▶ [WHAT IS REQUIRED]:
Print exactly the lines from the one containing "Open the Inputs / Outputs manager" through the last line of the records below, both included, and nothing else; omit any pictures.

-*-

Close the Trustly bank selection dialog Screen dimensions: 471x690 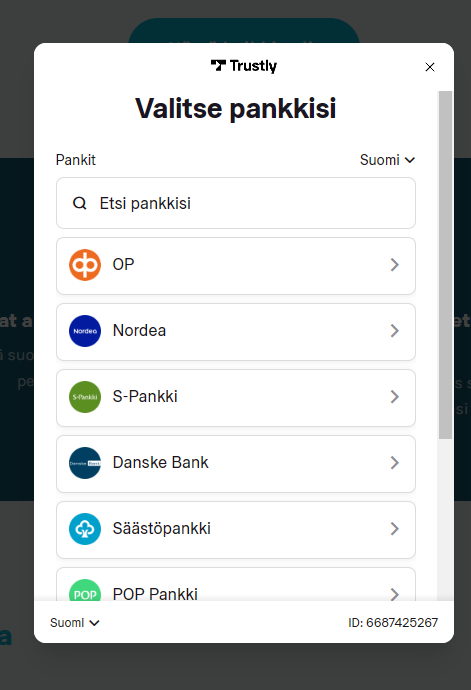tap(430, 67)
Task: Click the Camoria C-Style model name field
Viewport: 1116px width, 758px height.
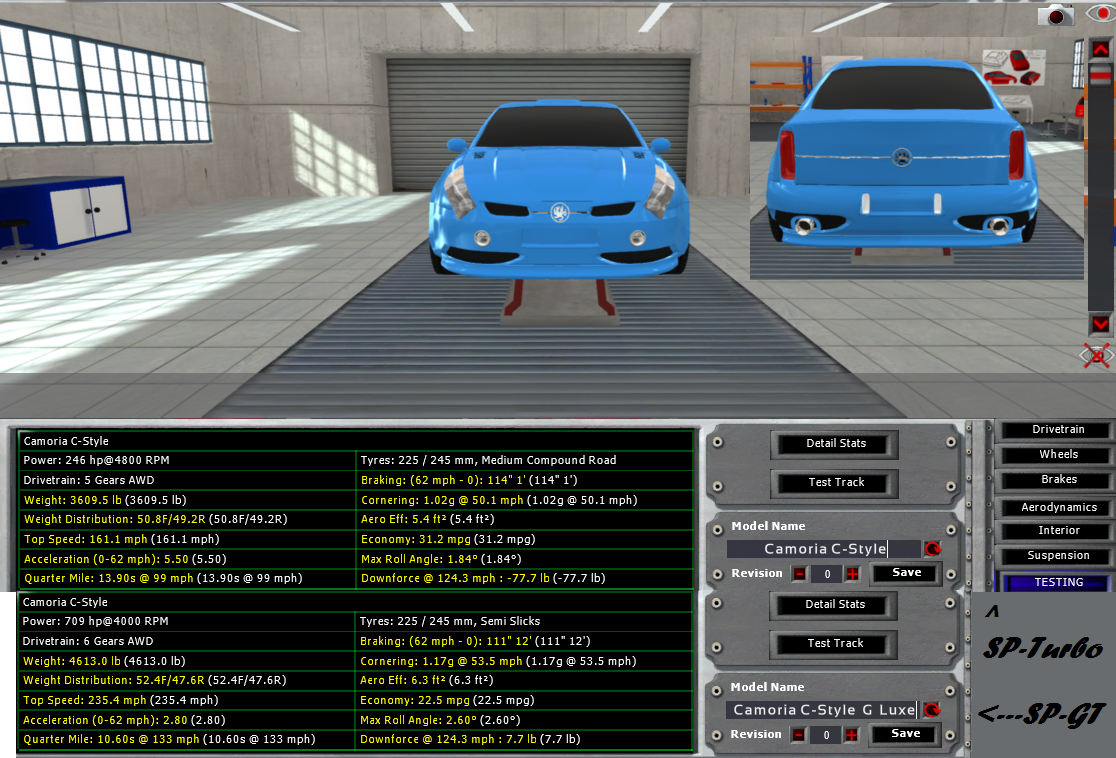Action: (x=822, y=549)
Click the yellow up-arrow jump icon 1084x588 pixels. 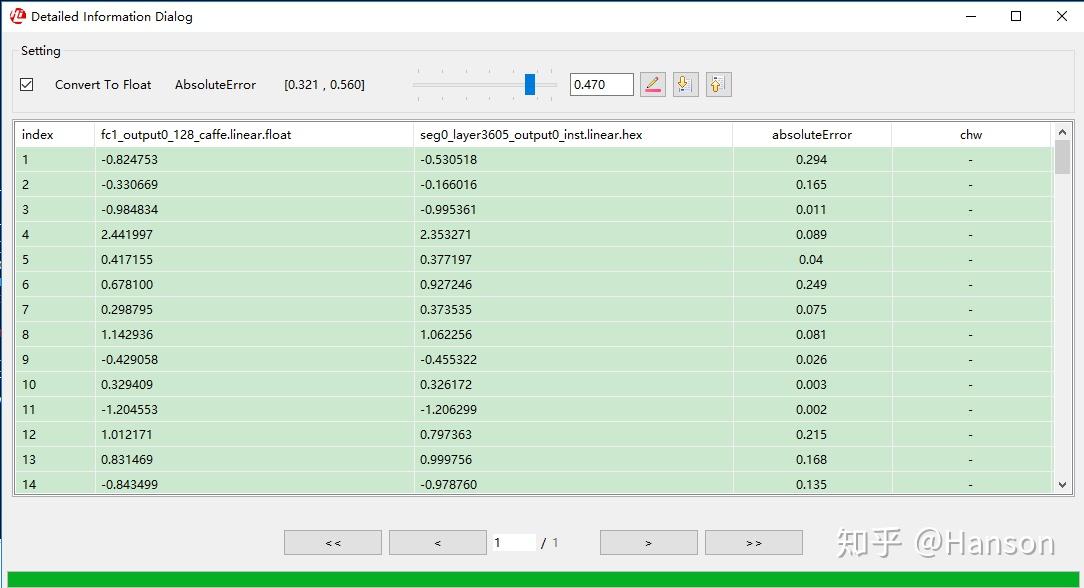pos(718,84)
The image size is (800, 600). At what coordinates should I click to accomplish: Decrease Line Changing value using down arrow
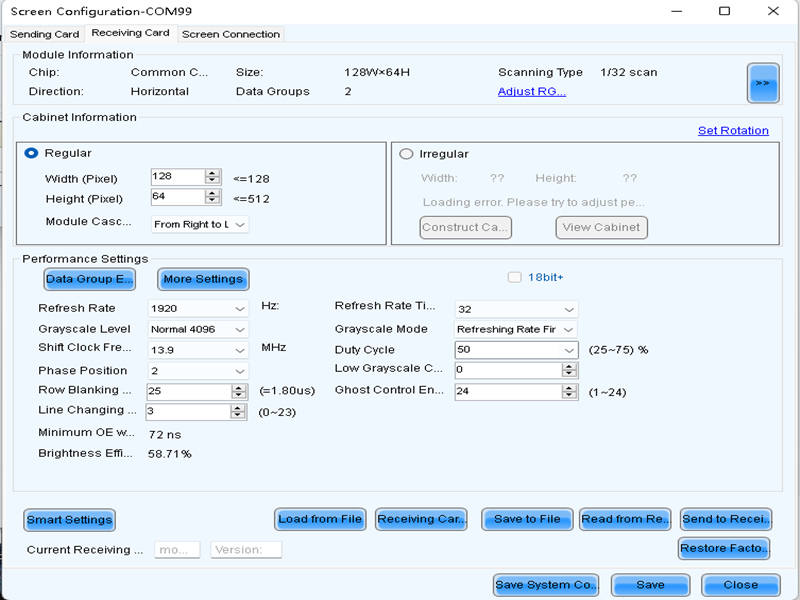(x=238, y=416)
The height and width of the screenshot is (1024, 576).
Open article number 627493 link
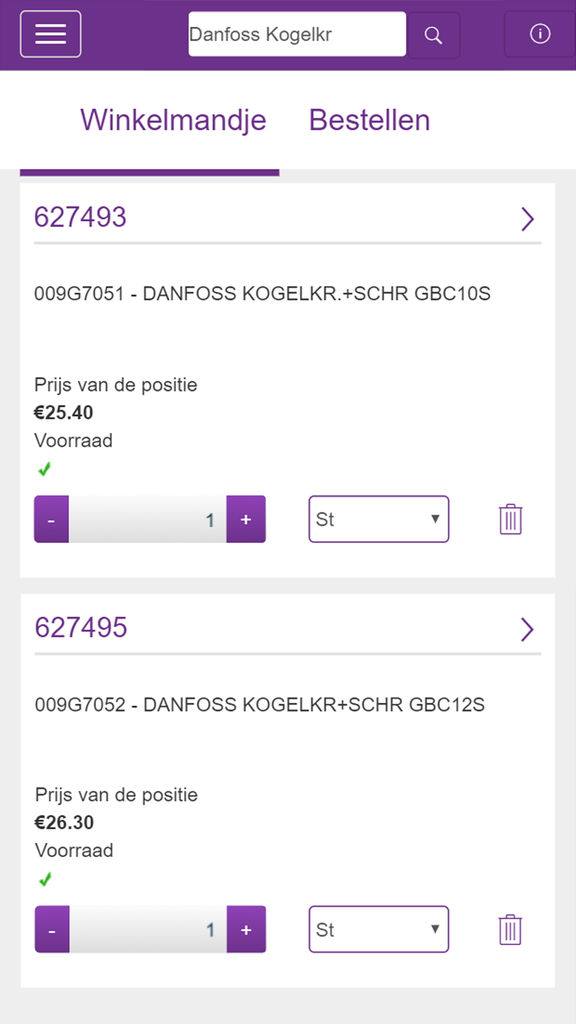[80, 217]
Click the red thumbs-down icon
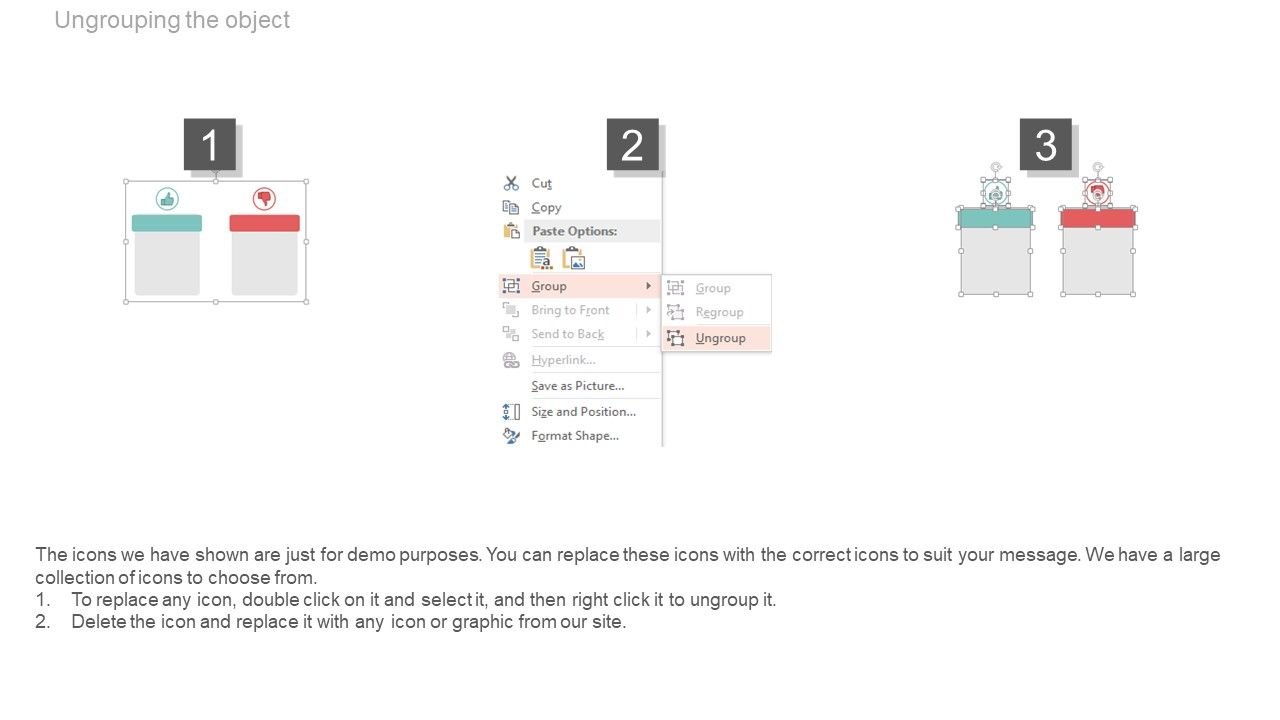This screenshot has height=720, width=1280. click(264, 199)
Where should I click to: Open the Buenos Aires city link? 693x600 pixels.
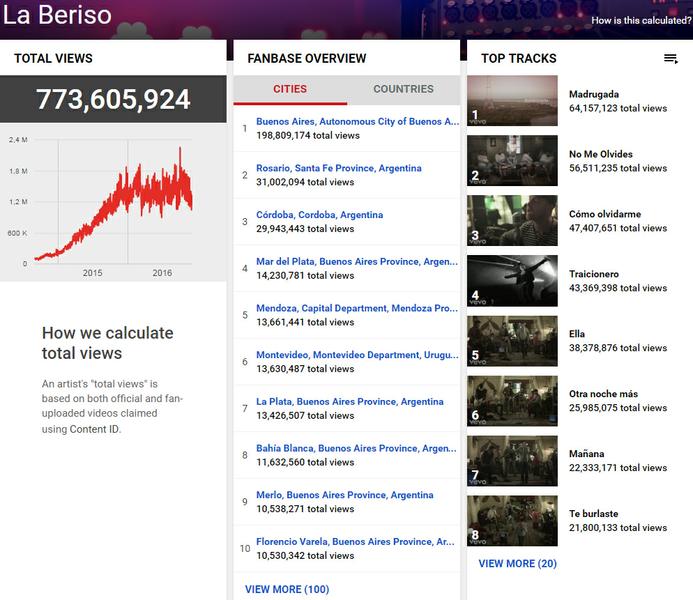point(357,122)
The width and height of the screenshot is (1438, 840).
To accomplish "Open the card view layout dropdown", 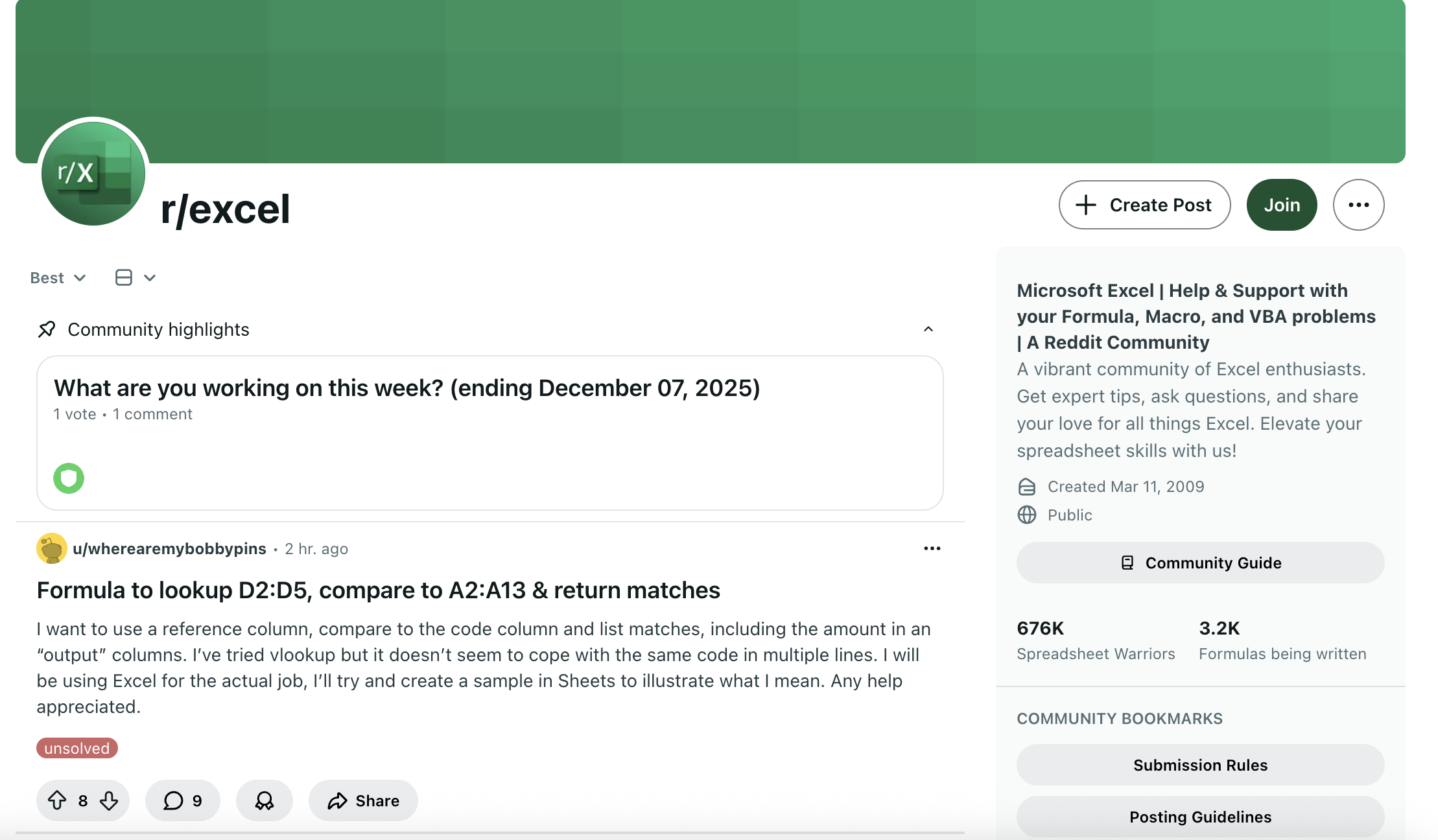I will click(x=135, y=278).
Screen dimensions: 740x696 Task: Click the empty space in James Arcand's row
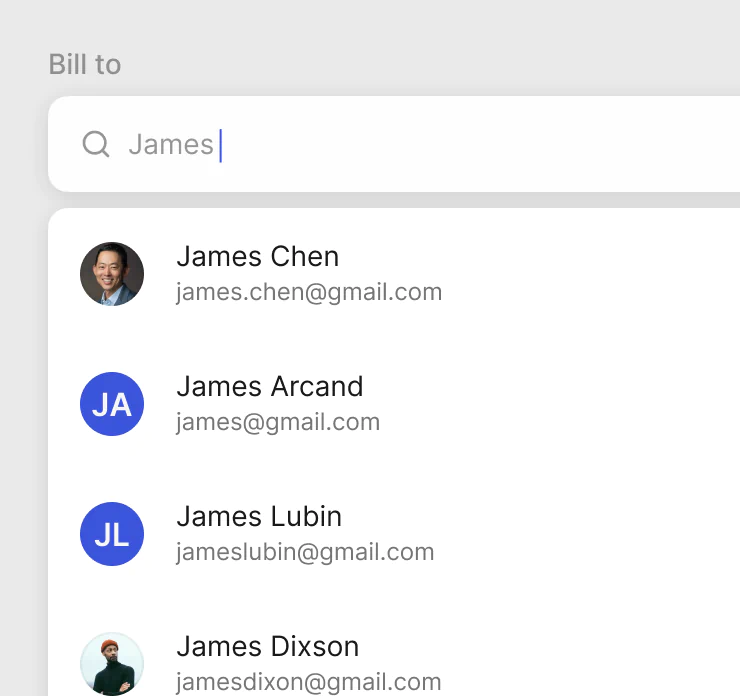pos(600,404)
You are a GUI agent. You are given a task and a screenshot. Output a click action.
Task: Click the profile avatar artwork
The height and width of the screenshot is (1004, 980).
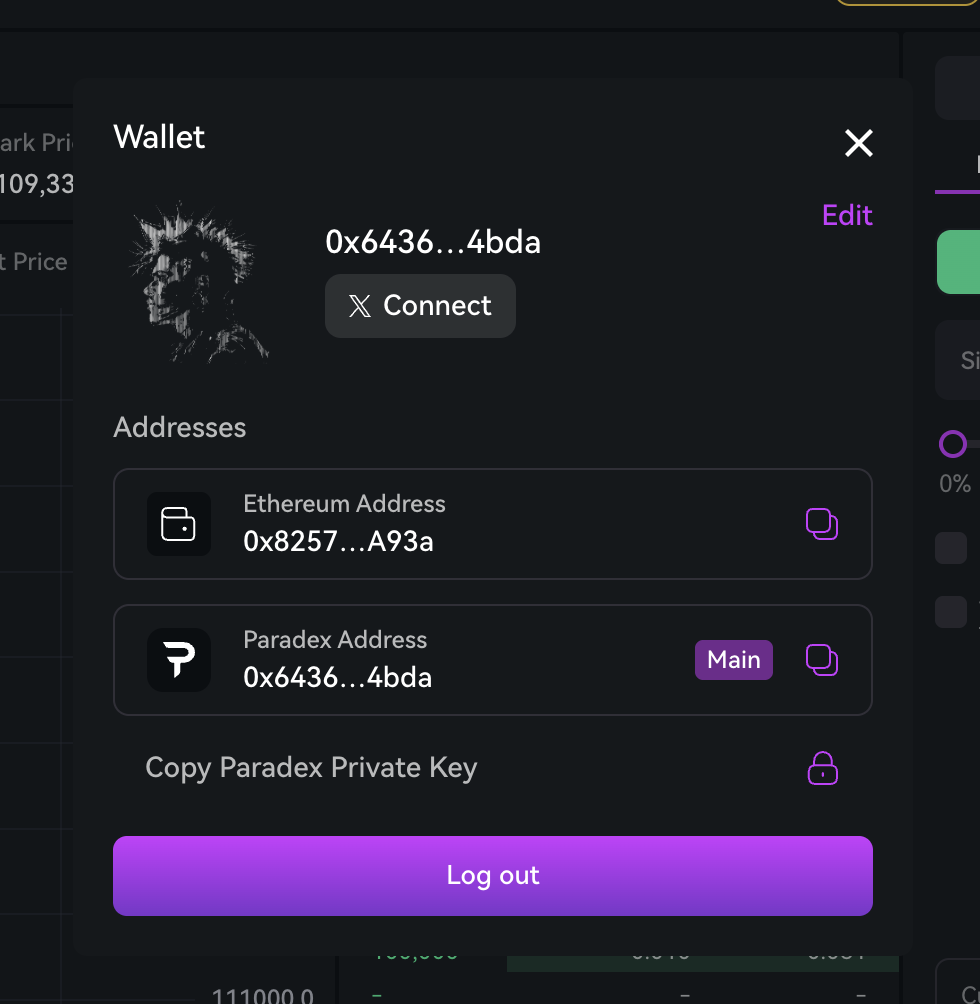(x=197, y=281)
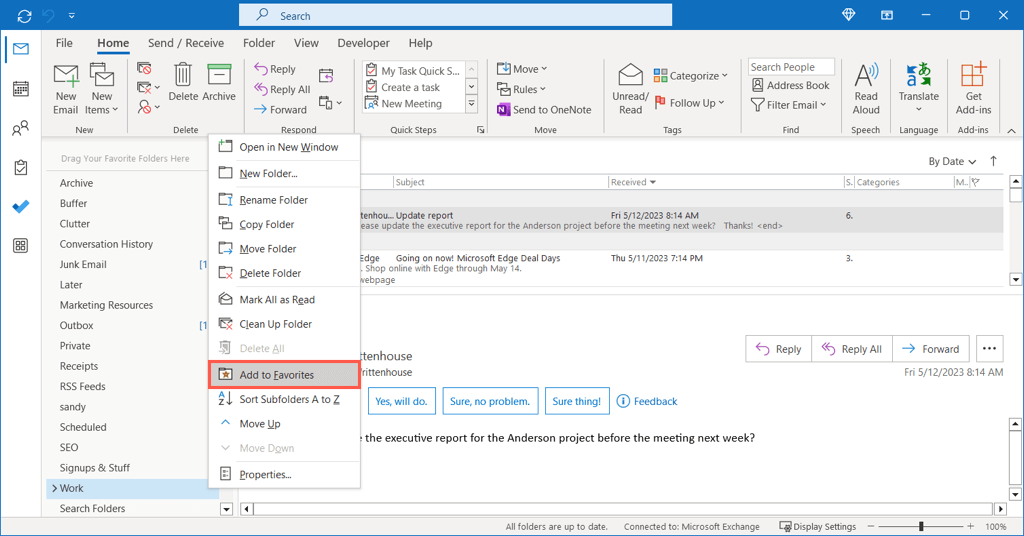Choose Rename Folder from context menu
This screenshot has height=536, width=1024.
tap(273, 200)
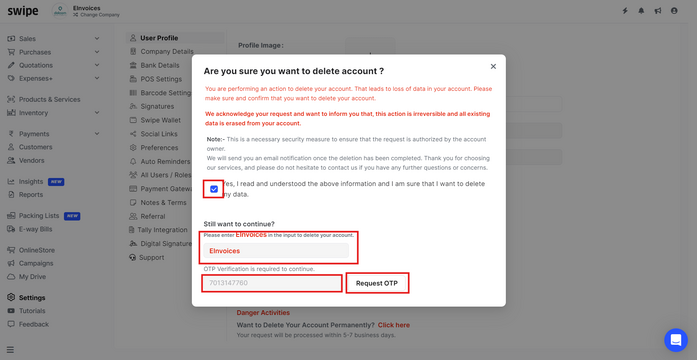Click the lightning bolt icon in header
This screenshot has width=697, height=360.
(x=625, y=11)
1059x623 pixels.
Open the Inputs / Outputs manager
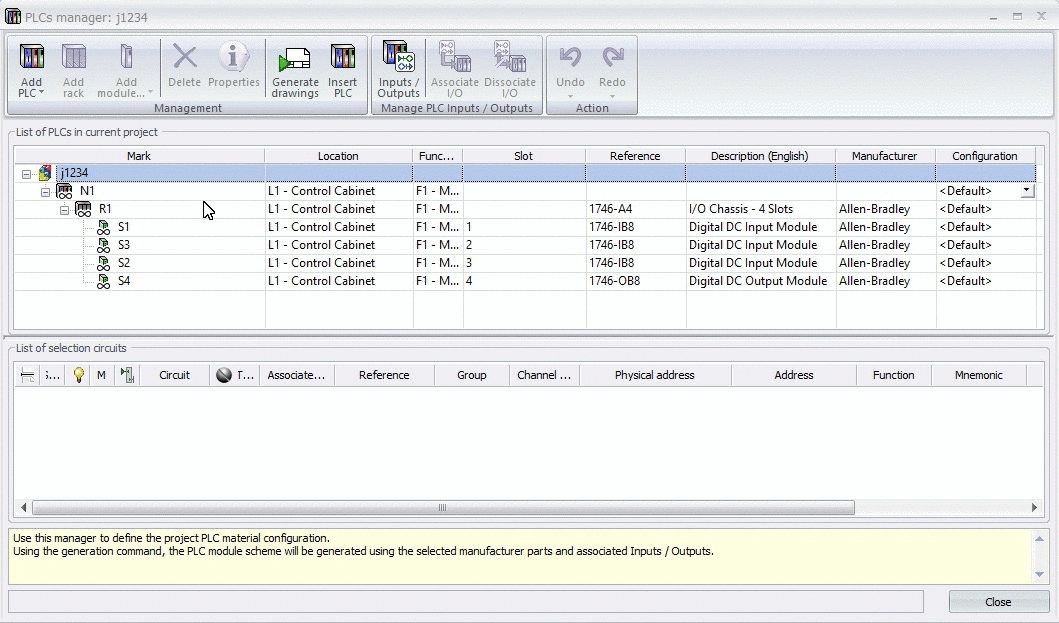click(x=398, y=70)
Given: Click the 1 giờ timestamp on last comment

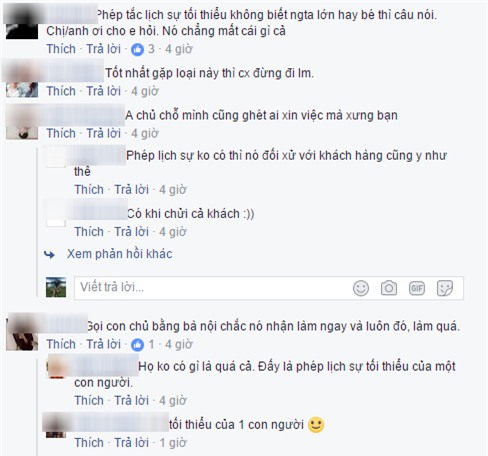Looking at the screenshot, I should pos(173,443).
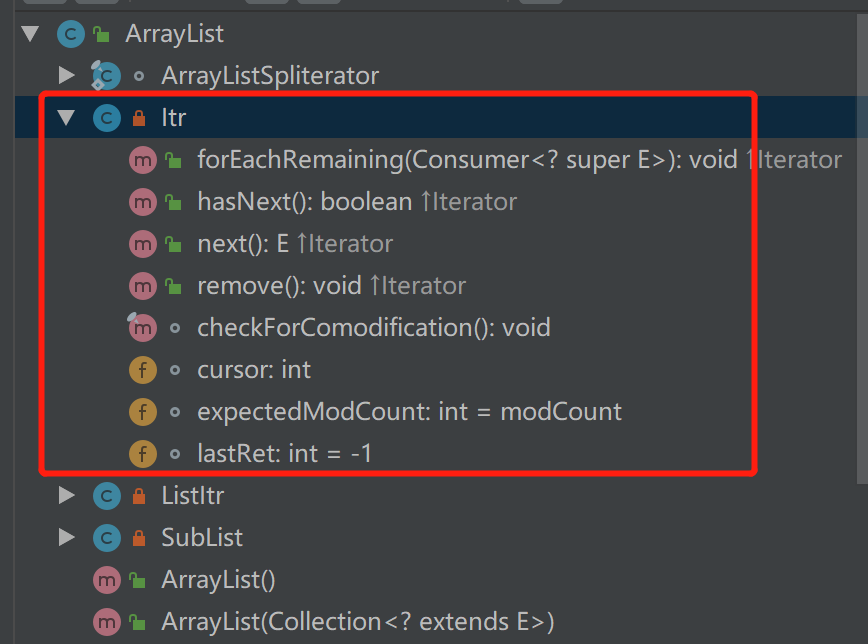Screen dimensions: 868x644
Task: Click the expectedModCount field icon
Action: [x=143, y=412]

-*-

▶ [ANSWER SPACE]:
Open the Inputs / Outputs manager
click(x=398, y=70)
Given: Click the 1 giờ timestamp on last comment

Looking at the screenshot, I should pos(173,443).
Screen dimensions: 868x644
Task: Click the expectedModCount field icon
Action: [x=143, y=412]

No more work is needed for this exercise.